Filipe Gaspar (FG): Nelson, the active ingredients in many modern medicines are not effective in the form in which they are produced through chemical or biological processes. To work properly in the body, they need to undergo additional transformations.
For example, some medicines must be protected from the acidity of the stomach so they can later be released in the intestine, where the environment is less acidic and absorption into the bloodstream can occur.
Others require very specific particle sizes. This is the case with inhalation powders, often used to treat asthma or chronic bronchitis. If the particles are too large, they become trapped in the upper airways and never reach the alveoli, where they need to be absorbed. On the other hand, if they are too small, they may simply be exhaled before absorption occurs.
Finding the right particle size is therefore essential to ensuring an effective treatment.
Another remarkable example is modern oral medicines, which often need to be converted into a different form—the amorphous form—so that the body can absorb them properly.
Particle engineering makes all of this possible, overcoming many of these limitations by improving drug absorption, distribution, and therapeutic effectiveness.
NF: I believe that in 2003 Hovione made a bold decision and invested in spray drying technology. José, for our listeners, could you explain in simple terms what this technology is, what problem it solves, and why it was so revolutionary at the time?

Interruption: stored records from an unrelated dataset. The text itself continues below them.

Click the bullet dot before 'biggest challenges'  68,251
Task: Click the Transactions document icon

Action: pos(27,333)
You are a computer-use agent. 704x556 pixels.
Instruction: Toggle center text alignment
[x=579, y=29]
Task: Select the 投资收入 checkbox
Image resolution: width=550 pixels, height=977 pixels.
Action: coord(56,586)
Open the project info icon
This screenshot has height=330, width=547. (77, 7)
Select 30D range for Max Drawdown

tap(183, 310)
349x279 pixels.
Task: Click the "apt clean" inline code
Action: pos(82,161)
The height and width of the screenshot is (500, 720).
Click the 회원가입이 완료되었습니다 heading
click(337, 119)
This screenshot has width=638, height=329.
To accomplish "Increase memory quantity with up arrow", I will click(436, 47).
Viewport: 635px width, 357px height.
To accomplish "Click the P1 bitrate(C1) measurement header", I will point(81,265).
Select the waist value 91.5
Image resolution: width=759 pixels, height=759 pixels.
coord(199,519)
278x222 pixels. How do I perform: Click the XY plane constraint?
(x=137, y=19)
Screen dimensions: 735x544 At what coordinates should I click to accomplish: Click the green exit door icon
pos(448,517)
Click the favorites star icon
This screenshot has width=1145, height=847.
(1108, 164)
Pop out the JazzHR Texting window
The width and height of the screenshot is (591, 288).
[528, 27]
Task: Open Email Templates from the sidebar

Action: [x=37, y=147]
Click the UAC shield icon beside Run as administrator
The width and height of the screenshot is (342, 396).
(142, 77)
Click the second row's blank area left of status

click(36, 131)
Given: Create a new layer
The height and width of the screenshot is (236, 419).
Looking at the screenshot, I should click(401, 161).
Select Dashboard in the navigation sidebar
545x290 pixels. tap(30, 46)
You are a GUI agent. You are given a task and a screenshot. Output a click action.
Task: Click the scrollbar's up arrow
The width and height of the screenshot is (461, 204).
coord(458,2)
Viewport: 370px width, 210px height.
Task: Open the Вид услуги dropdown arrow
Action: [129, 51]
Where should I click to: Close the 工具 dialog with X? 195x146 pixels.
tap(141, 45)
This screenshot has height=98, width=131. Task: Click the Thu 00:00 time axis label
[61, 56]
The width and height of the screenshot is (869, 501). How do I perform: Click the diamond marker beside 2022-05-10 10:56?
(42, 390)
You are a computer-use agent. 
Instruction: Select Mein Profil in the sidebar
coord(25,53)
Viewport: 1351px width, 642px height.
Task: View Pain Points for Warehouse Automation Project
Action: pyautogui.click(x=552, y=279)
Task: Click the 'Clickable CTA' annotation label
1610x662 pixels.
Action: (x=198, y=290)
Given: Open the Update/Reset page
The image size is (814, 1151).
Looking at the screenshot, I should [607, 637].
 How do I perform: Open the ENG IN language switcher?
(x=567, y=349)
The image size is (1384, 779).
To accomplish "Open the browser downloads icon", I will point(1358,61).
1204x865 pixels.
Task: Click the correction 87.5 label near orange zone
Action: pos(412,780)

José Luís Santos (JLS): First, it’s worth noting that spray drying has been used for decades in other industries.
Think, for example, about powdered milk, instant coffee, or the powdered detergent we use in our washing machines. In all these cases, we start with a liquid—milk, coffee, or a soap-based paste—and transform it into a very fine powder that dissolves almost instantly when mixed with water.
This transformation is achieved through spray drying.
To explain it simply, imagine a very large chamber, something like a giant hair dryer. Inside, the liquid we want to dry is converted into a spray—a kind of mist—creating extremely small droplets.
These microscopic droplets are then dried very rapidly using hot gas inside that giant dryer. In just milliseconds, the liquid evaporates, leaving behind a powder made of tiny particles with properties that, as Filipe mentioned, make them highly soluble.
The powders we produce in the pharmaceutical industry are physically similar to powdered milk, instant coffee, or powdered detergent.
Now, why was this technology revolutionary for pharmaceuticals?
Just as spray drying made it possible to preserve milk for months without refrigeration or gave us coffee that can be prepared in seconds, pharmaceutical spray drying made it possible to create medicines with improved therapeutic effectiveness because they became more soluble.
Without access to spray drying technology, many of these medicines would simply not have had a viable path to reach the market and ultimately patients.
NF: Filipe, we now have a better understanding of what happens in the factory, but I’m curious about what happens inside a patient’s body. Can you give us some concrete examples? What happens when a molecule looks promising in the laboratory, but the body cannot absorb it effectively?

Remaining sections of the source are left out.